No sé bien a quién le escribo esto, pero me quedó dando vueltas y quería soltarlo en algún lado.
En mi barrio hay un peladero que lleva años igual: tierra dura, dos autos estacionados “un ratito” que se vuelven permanentes, y un letrero medio chueco que dice que ahí algún día va a haber una plaza. Ese “algún día” ya es como chiste interno. Uno pasa y piensa “ya, sí, la plaza…”, y sigue caminando.
La cosa es que hace un par de semanas, la señora Marta (la que siempre sabe todo) pegó un papel en el almacén: “Reunión junta de vecinos, tema: recuperar el espacio”. Yo fui más por curiosidad que por convicción, para qué estamos con cosas. Llegué a la sede y estaba ese olor a piso recién trapeado y café instantáneo. Había como quince personas: la Marta, dos cabros jóvenes, un señor que habla fuerte, y varios que miraban el celular como si los hubieran llevado obligados.

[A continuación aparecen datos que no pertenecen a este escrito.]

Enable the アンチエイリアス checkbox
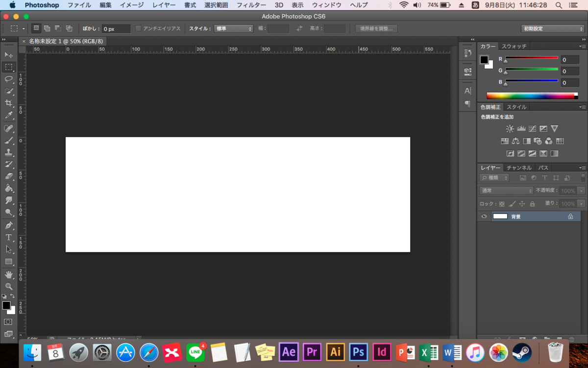The width and height of the screenshot is (588, 368). click(138, 29)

La Marta partió con todo: que no puede ser que los niños jueguen en la calle, que el peladero se presta para basura, que ya basta. Y ahí, no sé, algo se contagia. Porque de repente todos empezaron con ideas. Uno decía “pongamos juegos”, otro “árboles”, otro “una huerta”. Un cabro propuso pintar un mural. Y yo, que siempre me hago el piola, terminé diciendo que podríamos hacer una banca larga, como esas donde te sientas a conversar, sin tanta cuestión.
Fue raro, porque por primera vez el peladero dejó de ser “lo que falta” y se volvió “lo que podríamos tener”. Y eso, cachai, es como una energía bien rica: esa sensación de que el barrio no es solo dormir y salir a la pega, sino que también puede ser una cosa nuestra.
Pero también apareció la parte fome, al tiro. El señor que habla fuerte preguntó por permisos, por la muni, por quién se hace responsable si alguien se cae. Otra vecina dijo “a mí me encantaría, pero no tengo tiempo”. Y ahí me pegó, porque yo soy ese. Me emociono en la reunión y después me gana la rutina, la flojera, la excusa perfecta.
Al final acordamos una “primera acción simple”: ir un sábado a limpiar, solo limpiar, sin soñar tanto. Quedamos en las 10. Yo me levanté ese sábado con ganas, de verdad. Pero a las 9:30 empecé a ordenar la casa, que justo estaba desordenada, y me convencí de que era “más urgente”. Llegué igual, pero tarde, como a las 11. Y ahí estaban: la Marta, los cabros, y dos señoras más. Cinco personas. El resto, nada.
Me dio vergüenza, porque ese era el sueño compartido: no la plaza perfecta con diseño, sino el gesto mínimo de aparecer. Y yo aparecí a medias. Igual ayudé: juntamos bolsas, sacamos vidrios, y hasta encontramos una pelota vieja enterrada. Los cabros se rieron como si fuera tesoro.
No tengo moraleja bonita. Solo me quedó claro que los sueños compartidos son bien frágiles: se arman fácil con palabras, pero se sostienen con horas. Y horas es lo que siempre decimos que no tenemos.
Aun así, cuando pasé después por el peladero y lo vi más limpio, me dio algo como orgullo chico. No era plaza, pero era un “empezamos”. Ojalá no se nos apague. Ojalá la próxima vez llegue a las diez, po.